━━━ BRANO DELL'ESERCIZIO ━━━

Allo stesso modo mentre già da qualche decennio si "tramandono" le professioni (il figlio fa il medico se il padre è medico ecc_), la fascia inferiore sta cominciando a cercare una protezione e una forma di resistenza all’interno della famiglia, tornando ad adoperare i membri della propria famiglia nel lavoro "familiare" (che comincia così a diventare "tradizionale": ma si tratta di un lavoro di negozio o di ristorazione iniziato da una o al massimo due generazioni). Complice il "costo del lavoro", e il fatto che al di fuori del lavoro familiare non esiste altro lavoro. Se uno va in un ristorante e trova che il figlio del trattore lavora accanto al padre, si ha un moto di approvazione sociale: questa permanenza nel lavoro famigliare viene approvata socialmente. Solo tre decenni fa c’era la fuga dei figli dal mestiere dei padri.

I ceti borghesi interessati dai fenomeni di nuclearizzazione delle famiglie, hanno reagito cercando di mettere in salvo i propri figli, mandandoli a lavorare (lavori qualificati, dopo l’investimento universitario che ha significato un notevole esborso da parte della nucleo-famiglia; ma anche lavori non qualificati purché “fuori” “all’estero” “in salvo”) all’estero e svuotando ulteriormente in questo modo le città meridionali. Il “tradimento” della borghesia si inquadra nella sconfitta di questo ceto all’indomani del 1975. La borghesia scadente sostituisce sempre di più la borghesia di qualità nelle città, appunto in seguito a questo fenomeno (c’è a livello locale sempre bisogno di medici e avvocati, ma mentre la crema va all’estero, nelle città rimangono gli elementi più scadenti e meno capaci - a parte le dovute eccezioni). È un mutamento sociologico epocale, paragonabile a quanto avvenuto nell’Ottocento con il salasso di popolazione povera avvenuta con l’emigrazione, e poi con il ritorno dei pochi arricchiti con il fenomeno del “ritorno degli emigrati” e delle rimesse degli emigrati che furono egualmente importanti per lo sviluppo dell’Italia - forse anche più dello sviluppo “industriale” giolittiano, dato che sotto il Regno d’Italia non si aveva nozione alcuna di pianificazione economica e investimento nei territori svantaggiati (tranne eccezioni).

━━━

COMPITO DA SVOLGERE>
Secondo il brano, all'indomani di quale anno si colloca la sconfitta della borghesia?

━━━ DATI FORNITI ━━━

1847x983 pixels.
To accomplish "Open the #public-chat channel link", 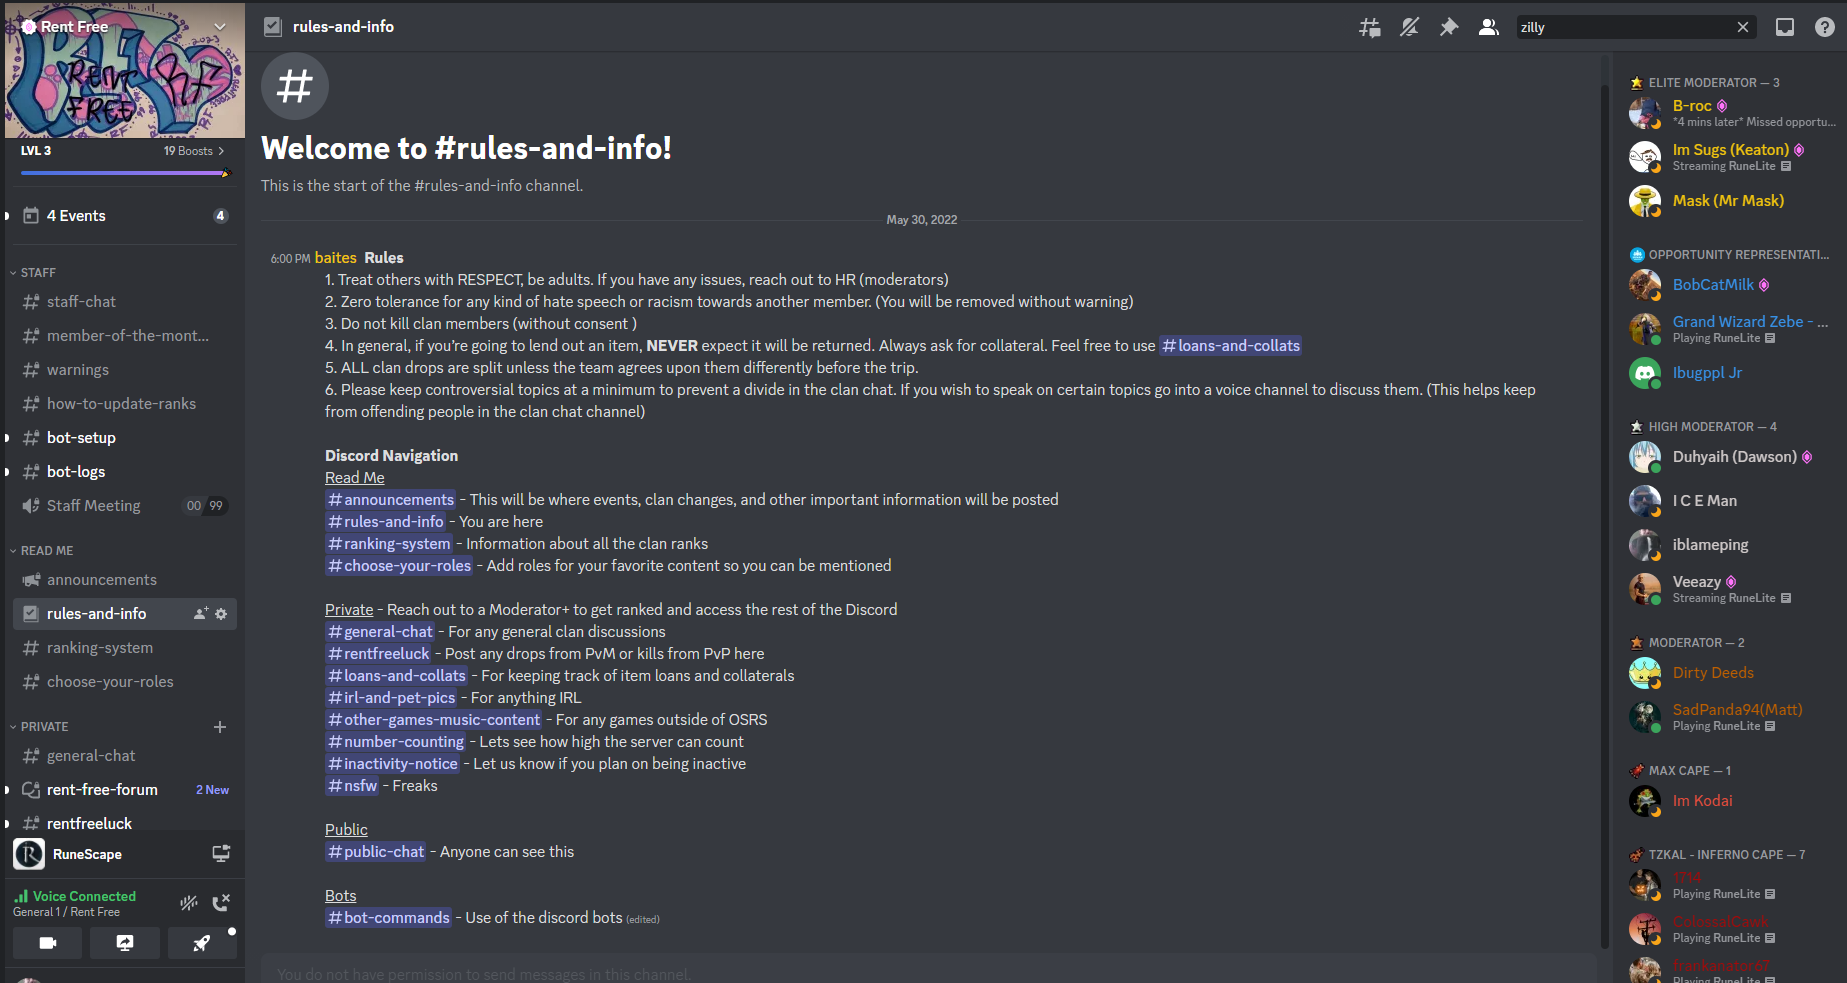I will pos(376,852).
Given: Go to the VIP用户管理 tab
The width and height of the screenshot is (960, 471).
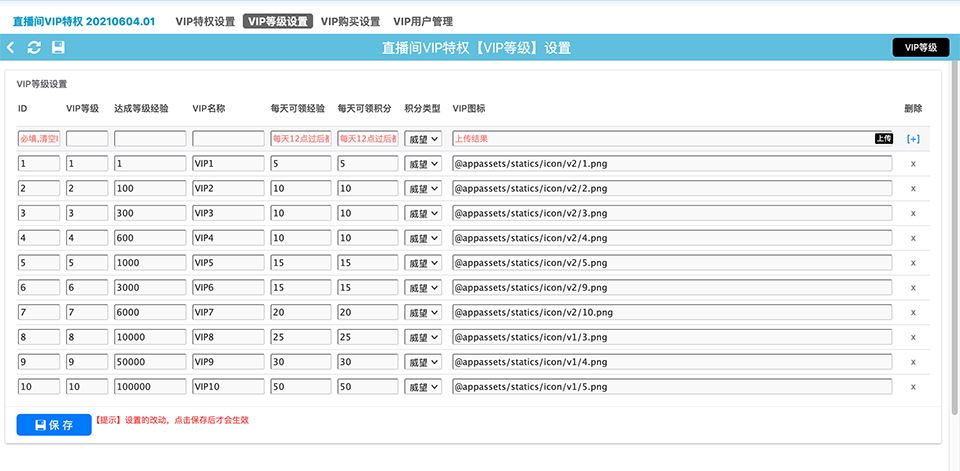Looking at the screenshot, I should tap(423, 21).
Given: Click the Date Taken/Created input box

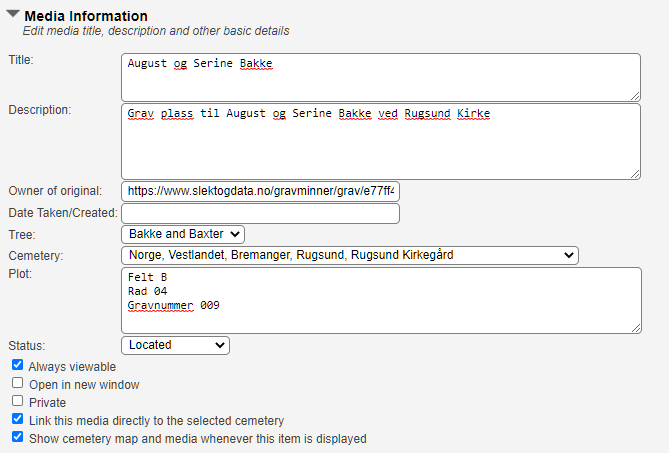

━━━

SOLUZIONE>
All'indomani del 1975.